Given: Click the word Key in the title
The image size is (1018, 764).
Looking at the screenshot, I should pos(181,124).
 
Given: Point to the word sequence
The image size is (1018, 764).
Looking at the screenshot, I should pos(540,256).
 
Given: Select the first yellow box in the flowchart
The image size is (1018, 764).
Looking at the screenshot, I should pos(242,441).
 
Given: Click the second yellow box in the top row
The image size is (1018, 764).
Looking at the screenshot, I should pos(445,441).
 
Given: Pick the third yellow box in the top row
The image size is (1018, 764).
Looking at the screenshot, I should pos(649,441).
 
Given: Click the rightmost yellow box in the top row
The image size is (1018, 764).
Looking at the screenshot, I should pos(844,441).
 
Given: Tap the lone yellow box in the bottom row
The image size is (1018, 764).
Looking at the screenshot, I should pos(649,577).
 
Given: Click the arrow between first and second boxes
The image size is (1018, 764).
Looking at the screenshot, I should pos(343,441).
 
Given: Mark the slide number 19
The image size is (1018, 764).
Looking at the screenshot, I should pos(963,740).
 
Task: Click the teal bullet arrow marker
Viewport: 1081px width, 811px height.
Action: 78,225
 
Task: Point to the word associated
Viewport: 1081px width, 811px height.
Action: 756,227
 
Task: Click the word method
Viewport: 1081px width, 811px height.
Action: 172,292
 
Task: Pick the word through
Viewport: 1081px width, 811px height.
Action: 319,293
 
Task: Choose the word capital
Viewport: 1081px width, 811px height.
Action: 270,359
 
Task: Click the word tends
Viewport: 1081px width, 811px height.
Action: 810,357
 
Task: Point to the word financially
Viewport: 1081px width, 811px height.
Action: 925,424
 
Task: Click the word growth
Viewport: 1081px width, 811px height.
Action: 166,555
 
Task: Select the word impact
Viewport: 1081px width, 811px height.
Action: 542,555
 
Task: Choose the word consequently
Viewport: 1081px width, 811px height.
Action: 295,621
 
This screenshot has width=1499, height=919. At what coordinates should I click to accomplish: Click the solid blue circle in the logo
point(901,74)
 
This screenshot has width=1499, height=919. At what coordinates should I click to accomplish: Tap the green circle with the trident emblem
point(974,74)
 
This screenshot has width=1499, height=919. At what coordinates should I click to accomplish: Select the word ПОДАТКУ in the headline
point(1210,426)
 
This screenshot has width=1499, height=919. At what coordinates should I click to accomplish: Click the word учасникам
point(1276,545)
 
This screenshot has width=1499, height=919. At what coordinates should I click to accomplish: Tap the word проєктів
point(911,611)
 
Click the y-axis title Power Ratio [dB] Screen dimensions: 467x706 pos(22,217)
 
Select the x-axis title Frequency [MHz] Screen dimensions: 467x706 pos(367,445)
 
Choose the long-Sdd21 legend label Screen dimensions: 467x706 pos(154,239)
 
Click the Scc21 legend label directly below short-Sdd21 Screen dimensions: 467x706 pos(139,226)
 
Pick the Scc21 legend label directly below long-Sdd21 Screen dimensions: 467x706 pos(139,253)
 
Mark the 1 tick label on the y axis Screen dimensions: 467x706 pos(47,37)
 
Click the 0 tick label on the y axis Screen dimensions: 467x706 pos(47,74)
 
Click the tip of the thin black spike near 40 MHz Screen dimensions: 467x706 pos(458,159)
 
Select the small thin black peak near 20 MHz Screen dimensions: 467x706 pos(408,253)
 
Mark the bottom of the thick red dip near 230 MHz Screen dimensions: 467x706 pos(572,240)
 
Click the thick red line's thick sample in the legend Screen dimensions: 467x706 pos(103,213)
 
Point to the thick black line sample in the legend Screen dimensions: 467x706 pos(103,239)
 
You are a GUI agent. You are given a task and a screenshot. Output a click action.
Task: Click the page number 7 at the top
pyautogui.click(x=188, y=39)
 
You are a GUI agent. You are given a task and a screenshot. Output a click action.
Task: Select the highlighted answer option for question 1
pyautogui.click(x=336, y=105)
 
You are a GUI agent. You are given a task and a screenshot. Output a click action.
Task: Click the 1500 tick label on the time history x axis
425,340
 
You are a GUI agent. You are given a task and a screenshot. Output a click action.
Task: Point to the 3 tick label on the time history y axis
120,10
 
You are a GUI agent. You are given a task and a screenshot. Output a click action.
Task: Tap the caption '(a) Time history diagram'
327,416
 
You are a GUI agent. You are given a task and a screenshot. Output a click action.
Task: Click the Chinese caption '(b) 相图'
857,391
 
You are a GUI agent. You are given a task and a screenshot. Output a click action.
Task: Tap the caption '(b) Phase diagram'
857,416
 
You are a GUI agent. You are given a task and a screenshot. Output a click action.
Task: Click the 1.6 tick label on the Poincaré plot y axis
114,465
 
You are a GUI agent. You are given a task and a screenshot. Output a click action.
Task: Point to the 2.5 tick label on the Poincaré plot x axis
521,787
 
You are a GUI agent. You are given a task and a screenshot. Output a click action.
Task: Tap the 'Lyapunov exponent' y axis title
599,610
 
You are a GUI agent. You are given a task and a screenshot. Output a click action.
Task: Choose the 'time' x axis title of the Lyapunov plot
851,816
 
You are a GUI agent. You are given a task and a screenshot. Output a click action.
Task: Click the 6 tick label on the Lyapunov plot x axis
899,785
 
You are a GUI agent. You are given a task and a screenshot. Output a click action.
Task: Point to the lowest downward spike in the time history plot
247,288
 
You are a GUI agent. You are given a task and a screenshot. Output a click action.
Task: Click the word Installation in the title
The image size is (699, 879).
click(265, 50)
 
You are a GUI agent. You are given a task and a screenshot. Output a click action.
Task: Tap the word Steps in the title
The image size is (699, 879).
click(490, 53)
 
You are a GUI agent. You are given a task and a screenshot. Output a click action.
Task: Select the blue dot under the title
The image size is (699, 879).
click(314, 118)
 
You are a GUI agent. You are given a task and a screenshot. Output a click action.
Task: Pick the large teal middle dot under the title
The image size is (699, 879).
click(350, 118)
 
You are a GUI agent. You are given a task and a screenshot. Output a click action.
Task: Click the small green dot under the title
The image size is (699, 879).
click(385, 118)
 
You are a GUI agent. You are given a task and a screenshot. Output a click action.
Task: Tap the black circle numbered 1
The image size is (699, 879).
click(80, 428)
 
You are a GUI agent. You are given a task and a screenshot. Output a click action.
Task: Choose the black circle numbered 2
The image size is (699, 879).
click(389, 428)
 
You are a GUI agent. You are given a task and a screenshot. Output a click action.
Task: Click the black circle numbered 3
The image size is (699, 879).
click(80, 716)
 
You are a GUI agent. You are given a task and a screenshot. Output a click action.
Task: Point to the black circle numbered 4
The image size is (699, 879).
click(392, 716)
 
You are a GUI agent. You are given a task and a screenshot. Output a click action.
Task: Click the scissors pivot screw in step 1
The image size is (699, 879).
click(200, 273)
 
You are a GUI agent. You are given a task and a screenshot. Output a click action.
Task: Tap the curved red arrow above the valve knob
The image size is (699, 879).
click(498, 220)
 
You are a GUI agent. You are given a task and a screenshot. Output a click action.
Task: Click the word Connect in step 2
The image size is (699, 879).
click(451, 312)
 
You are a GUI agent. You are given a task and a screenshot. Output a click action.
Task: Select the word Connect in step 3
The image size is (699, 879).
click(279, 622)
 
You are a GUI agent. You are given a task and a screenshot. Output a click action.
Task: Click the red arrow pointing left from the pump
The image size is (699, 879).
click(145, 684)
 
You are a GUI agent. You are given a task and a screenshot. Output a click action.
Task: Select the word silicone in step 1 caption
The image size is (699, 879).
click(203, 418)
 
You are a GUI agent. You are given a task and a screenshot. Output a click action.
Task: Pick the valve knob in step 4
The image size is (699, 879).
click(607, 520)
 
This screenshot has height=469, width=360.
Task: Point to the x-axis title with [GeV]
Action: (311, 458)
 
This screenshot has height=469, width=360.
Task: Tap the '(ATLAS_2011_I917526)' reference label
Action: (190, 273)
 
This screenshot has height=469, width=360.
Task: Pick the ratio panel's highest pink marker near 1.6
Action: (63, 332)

:::

OBJECTIVE
Give the lines from the start of the data up to and including the line containing "Looking at the screenshot, I should pos(540,256)." as a JSON list of strings, one string per line. Leave out blank lines.

CORRECT OUTPUT
[
  "Given: Click the word Key in the title",
  "The image size is (1018, 764).",
  "Looking at the screenshot, I should pos(181,124).",
  "Given: Point to the word sequence",
  "The image size is (1018, 764).",
  "Looking at the screenshot, I should pos(540,256)."
]